Task description
Copy, from the data below, every line that has "agent" in it.

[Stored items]
————
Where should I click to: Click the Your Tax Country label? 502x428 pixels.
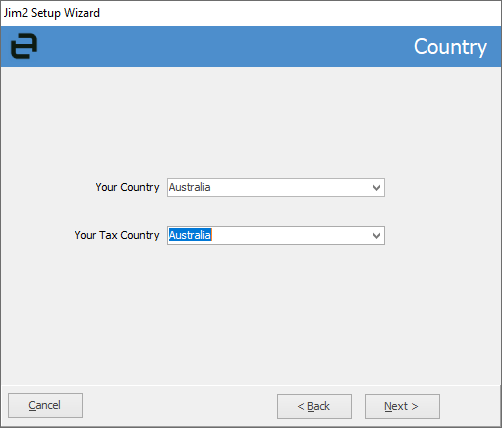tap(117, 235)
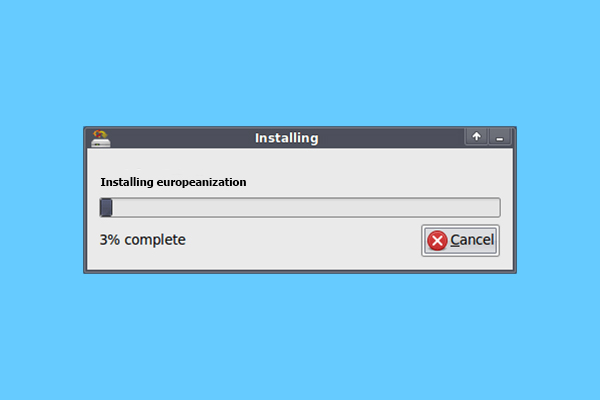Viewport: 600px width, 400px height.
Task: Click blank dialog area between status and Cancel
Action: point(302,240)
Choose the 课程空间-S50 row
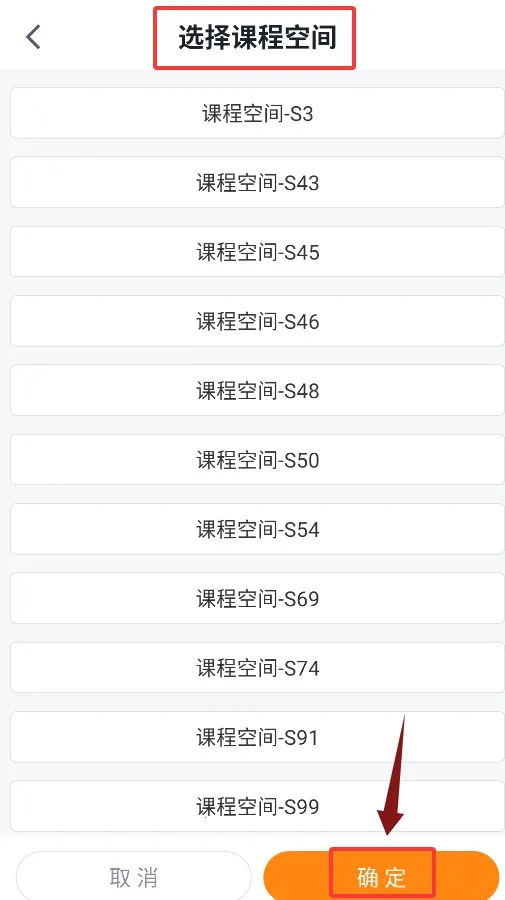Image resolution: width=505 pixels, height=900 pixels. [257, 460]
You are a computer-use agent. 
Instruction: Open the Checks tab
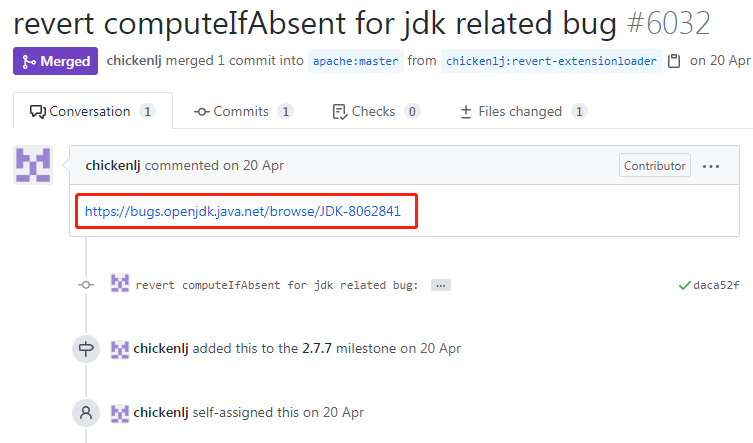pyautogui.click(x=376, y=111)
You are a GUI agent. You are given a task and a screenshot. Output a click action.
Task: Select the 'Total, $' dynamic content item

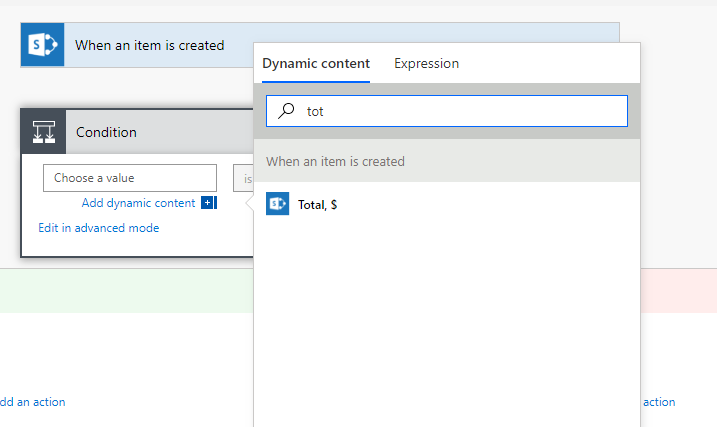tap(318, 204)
————
Solution
You are a computer-use agent. 
You are a GUI agent. You are given a task and a screenshot. Output a click action.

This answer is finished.